What is needed: Could you copy out all of the entries exactly?

[Material to process Boundary: Start]

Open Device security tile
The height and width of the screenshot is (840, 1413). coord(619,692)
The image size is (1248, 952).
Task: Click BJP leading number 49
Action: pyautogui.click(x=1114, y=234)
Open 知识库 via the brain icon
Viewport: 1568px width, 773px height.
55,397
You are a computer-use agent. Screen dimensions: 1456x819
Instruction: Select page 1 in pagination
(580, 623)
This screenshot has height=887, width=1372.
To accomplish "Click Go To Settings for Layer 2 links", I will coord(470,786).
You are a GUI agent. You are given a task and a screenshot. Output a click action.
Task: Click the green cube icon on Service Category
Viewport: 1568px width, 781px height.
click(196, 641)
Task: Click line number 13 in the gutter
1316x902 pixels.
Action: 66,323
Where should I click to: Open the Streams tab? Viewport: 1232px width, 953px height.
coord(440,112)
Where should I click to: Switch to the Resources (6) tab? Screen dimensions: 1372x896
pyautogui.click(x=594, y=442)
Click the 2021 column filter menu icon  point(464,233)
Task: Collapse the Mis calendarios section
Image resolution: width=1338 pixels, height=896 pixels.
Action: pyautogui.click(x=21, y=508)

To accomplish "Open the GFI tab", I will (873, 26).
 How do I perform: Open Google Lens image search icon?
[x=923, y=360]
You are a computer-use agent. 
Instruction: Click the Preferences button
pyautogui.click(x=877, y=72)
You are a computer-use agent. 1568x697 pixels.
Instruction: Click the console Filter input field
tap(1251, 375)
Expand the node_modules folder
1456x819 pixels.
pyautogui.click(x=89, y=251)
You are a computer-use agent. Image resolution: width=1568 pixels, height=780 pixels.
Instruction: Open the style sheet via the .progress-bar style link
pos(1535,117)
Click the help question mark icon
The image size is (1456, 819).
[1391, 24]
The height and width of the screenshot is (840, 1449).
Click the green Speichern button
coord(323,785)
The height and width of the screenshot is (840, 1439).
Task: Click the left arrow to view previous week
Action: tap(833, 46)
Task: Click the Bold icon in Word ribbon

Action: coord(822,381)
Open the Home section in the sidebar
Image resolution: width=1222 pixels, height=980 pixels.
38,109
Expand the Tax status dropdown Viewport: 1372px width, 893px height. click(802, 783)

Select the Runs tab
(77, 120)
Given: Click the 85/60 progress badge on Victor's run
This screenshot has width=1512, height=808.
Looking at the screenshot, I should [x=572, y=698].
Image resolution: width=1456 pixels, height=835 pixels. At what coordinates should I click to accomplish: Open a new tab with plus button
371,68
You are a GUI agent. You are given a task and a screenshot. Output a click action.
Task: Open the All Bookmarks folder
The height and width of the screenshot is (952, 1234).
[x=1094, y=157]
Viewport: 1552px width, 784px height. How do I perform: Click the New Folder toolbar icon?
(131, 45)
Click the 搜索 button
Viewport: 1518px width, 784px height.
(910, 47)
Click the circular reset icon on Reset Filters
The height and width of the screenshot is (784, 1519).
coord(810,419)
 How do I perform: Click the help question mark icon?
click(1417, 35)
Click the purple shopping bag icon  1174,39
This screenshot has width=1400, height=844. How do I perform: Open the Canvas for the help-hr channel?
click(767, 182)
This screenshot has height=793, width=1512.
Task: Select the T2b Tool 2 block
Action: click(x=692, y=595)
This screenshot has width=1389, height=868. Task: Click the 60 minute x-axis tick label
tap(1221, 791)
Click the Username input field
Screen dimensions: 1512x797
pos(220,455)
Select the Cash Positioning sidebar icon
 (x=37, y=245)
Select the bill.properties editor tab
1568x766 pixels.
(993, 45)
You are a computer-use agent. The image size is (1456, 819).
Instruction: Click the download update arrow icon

[Material to process Boundary: End]

Response below:
Open Device security tile
The height and width of the screenshot is (840, 1413). coord(619,692)
The image size is (1248, 952).
Task: Click BJP leading number 49
Action: pyautogui.click(x=1114, y=234)
Open 知识库 via the brain icon
Viewport: 1568px width, 773px height.
55,397
You are a computer-use agent. Screen dimensions: 1456x819
Instruction: Select page 1 in pagination
(580, 623)
This screenshot has height=887, width=1372.
To accomplish "Click Go To Settings for Layer 2 links", I will coord(470,786).
You are a GUI agent. You are given a task and a screenshot. Output a click action.
Task: Click the green cube icon on Service Category
Viewport: 1568px width, 781px height.
click(196, 641)
Task: Click line number 13 in the gutter
1316x902 pixels.
Action: 66,323
Where should I click to: Open the Streams tab? Viewport: 1232px width, 953px height.
coord(440,112)
Where should I click to: Switch to the Resources (6) tab? Screen dimensions: 1372x896
pyautogui.click(x=594, y=442)
Click the 2021 column filter menu icon  point(464,233)
Task: Collapse the Mis calendarios section
Image resolution: width=1338 pixels, height=896 pixels.
Action: pyautogui.click(x=21, y=508)

To accomplish "Open the GFI tab", I will (873, 26).
 How do I perform: Open Google Lens image search icon?
[x=923, y=360]
You are a computer-use agent. 
Instruction: Click the Preferences button
pyautogui.click(x=877, y=72)
You are a computer-use agent. 1568x697 pixels.
Instruction: Click the console Filter input field
tap(1251, 375)
Expand the node_modules folder
1456x819 pixels.
pyautogui.click(x=89, y=251)
You are a computer-use agent. Image resolution: width=1568 pixels, height=780 pixels.
Instruction: Open the style sheet via the .progress-bar style link
pos(1535,117)
Click the help question mark icon
The image size is (1456, 819).
[1391, 24]
The height and width of the screenshot is (840, 1449).
Click the green Speichern button
coord(323,785)
The height and width of the screenshot is (840, 1439).
Task: Click the left arrow to view previous week
Action: tap(833, 46)
Task: Click the Bold icon in Word ribbon

Action: coord(822,381)
Open the Home section in the sidebar
Image resolution: width=1222 pixels, height=980 pixels.
38,109
Expand the Tax status dropdown Viewport: 1372px width, 893px height. click(802, 783)

Select the Runs tab
(77, 120)
Given: Click the 85/60 progress badge on Victor's run
This screenshot has width=1512, height=808.
Looking at the screenshot, I should [x=572, y=698].
Image resolution: width=1456 pixels, height=835 pixels. At what coordinates should I click to accomplish: Open a new tab with plus button
371,68
You are a GUI agent. You are given a task and a screenshot. Output a click action.
Task: Open the All Bookmarks folder
The height and width of the screenshot is (952, 1234).
[x=1094, y=157]
Viewport: 1552px width, 784px height. How do I perform: Click the New Folder toolbar icon?
(131, 45)
Click the 搜索 button
Viewport: 1518px width, 784px height.
(910, 47)
Click the circular reset icon on Reset Filters
The height and width of the screenshot is (784, 1519).
coord(810,419)
 How do I perform: Click the help question mark icon?
click(1417, 35)
Click the purple shopping bag icon  1174,39
This screenshot has width=1400, height=844. How do I perform: Open the Canvas for the help-hr channel?
click(767, 182)
This screenshot has height=793, width=1512.
Task: Select the T2b Tool 2 block
Action: click(x=692, y=595)
This screenshot has width=1389, height=868. Task: Click the 60 minute x-axis tick label
tap(1221, 791)
Click the Username input field
Screen dimensions: 1512x797
pos(220,455)
Select the Cash Positioning sidebar icon
 (x=37, y=245)
Select the bill.properties editor tab
1568x766 pixels.
(993, 45)
You are a computer-use agent. The image size is (1456, 819).
Instruction: Click the download update arrow icon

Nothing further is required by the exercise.